Category Archives: Recipes (Sweet)

Triscuit Sandies

When a cracker turns into a cookie.
When a cracker turns into a cookie.

A tisket, a tasket.

A Triscuit, a…cookie?

Yes, leave it to the zany minds behind Milk Bar to come up with crazy crunchy, brazenly buttery cookies made out of pulverized Triscuits.

“Triscuit Sandies” are just one of dozens and dozens of fabulously fun recipes in the new cookbook, “All About Cookies: A Milk Bar Baking Book” (Clarkson Potter), of which I received a review copy.

In the intro, Milk Bar owner Christina Tosi writes, “For those of you who think a cookie is just a cookie, and all cookie cookbooks are the same, welcome, my friend, to our crazy, amazing love affair with the most unsung hero of pastry. Bake a few batches with me, and I promise, you’ll never look at cookies the same way again.”

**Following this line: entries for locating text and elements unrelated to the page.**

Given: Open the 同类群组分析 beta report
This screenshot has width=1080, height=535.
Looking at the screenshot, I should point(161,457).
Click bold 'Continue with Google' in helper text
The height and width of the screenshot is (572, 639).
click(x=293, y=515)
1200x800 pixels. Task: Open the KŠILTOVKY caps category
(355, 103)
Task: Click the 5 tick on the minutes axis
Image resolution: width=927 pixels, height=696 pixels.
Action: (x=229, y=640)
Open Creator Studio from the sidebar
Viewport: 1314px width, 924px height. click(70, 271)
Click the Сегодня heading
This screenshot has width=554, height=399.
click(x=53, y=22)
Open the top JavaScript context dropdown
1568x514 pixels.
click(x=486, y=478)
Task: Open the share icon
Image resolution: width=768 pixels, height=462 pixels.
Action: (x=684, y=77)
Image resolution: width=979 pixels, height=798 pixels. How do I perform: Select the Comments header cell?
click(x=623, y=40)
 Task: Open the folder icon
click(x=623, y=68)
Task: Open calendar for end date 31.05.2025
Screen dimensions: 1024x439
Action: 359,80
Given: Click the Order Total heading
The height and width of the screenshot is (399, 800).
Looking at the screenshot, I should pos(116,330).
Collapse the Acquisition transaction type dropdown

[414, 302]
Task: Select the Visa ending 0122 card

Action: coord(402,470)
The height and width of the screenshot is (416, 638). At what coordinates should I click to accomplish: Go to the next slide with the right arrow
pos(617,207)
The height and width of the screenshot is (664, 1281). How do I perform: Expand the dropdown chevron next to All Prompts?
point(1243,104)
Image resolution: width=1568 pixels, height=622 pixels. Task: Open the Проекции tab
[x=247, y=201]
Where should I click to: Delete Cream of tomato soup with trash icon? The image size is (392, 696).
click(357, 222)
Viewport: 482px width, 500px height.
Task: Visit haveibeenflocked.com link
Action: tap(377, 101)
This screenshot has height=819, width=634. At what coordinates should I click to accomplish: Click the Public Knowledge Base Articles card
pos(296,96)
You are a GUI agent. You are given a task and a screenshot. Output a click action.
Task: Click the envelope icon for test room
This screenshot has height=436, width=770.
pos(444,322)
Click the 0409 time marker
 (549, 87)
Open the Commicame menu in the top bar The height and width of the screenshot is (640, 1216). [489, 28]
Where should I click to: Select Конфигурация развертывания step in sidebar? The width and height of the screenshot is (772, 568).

Indeed, these recipes are full of novel ingredients and approaches, such as “Cheeze-Grits” (tiny, crunchy, cheesy cookies made with corn grits, sharp cheddar and Pecorino), “Peach Shortcake Cookies” (loaded with dried peaches and real shortcake crumbles), “Lemon Poppy Ribbons” (glazed cookies filled with microwave-made lemon curd), and “Cookie Cake” (using cookie dough with favorite mix-ins to create an 8-inch cake).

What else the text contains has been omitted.